The presence of too many inflammatory M1 macrophages may be an important feature of aging, a maladaptive reaction to rising levels of damage and inflammatory signaling - that signaling then further amplified by the macrophages themselves. But beyond this, there is also the question of cellular senescence. Cells become senescent in response to replication stress and mutational damage, as well as in response to tissue injury. These cells pump out inflammatory signaling but are efficiently removed by the immune system in youth. The immune system becomes less capable with age, and thus senescent cells accumulate. Many of these are macrophages. At some point all of this inflammation tips over into tissue dysfunction.
Today's open access paper is an example of the consequences of too many inflammatory and senescent macrophages. The researchers trace a path from the reduced estrogen production of menopause to excessive inflammatory and senescent macrophages in bone tissue, leading to disruption of the usual maintenance of bone. That in turn leads to an accelerated loss of bone density, manifesting as osteoporosis. Regular clearance of these errant macrophages, or some form of reprogramming to alter their state, may help to sever the link between menopause and osteoporosis, and slow the age-related decline of bone density.
Given the potential fundamental function of osteal macrophages in bone pathophysiology, we study here their precise function in experimental osteoporosis. Gene profiling of osteal macrophages from ovariectomized mice demonstrated the upregulation of genes that were involved in oxidative stress, cell senescence, and apoptotic process. Single cell RNA sequencing analysis revealed that osteal macrophages were heterogenously clustered into 6 subsets that expressed proliferative, inflammatory, anti-inflammatory, and efferocytosis gene signatures.
Importantly, postmenopausal mice exhibited a 20-fold increase in the subset that showed a typical gene signature of cell senescence and inflammation. These findings suggest that the decreased production of estrogen due to postmenopause altered the osteal macrophages subsets, resulting in a shift toward cell senescence and inflammatory conditions in the bone microenvironment.

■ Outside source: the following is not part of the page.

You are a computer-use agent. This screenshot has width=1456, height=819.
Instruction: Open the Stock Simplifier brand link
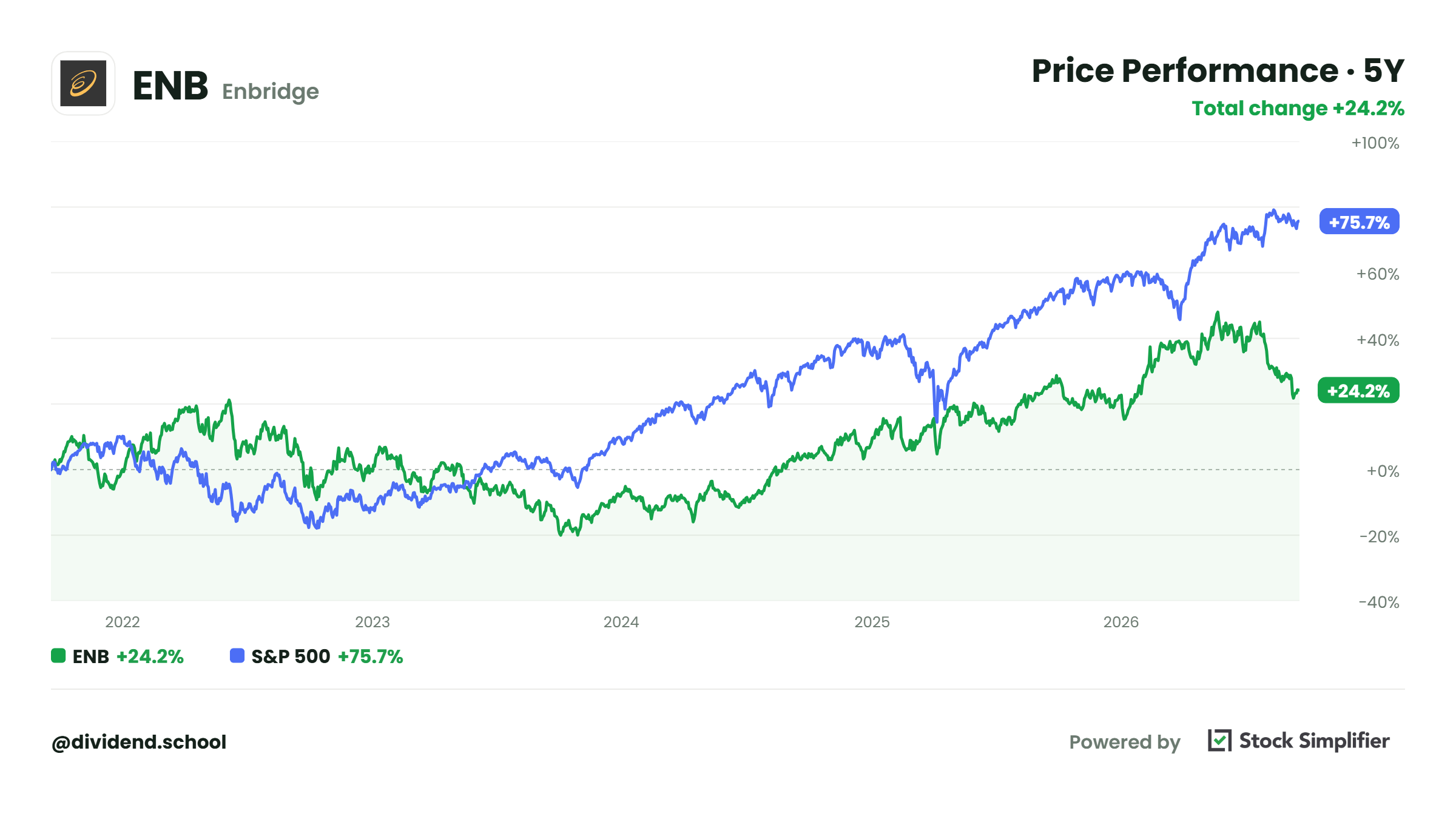click(x=1314, y=741)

Furthermore, adoptive macrophage transfer onto calvarial bone was performed and mice that received oxidative-stressed macrophages exhibited greater osteolytic lesions than control macrophages, suggesting the role of these cells in development of inflammaging in bone microenvironment. Consistently, depletion of senescent cells and oxidative-stressed macrophages subset alleviated the excessive bone loss in postmenopausal mice. In conclusion, our data provided a new insight into the pathogenesis of osteoporosis and sheds light on a new therapeutic approach for the treatment/prevention of postmenopausal osteoporosis.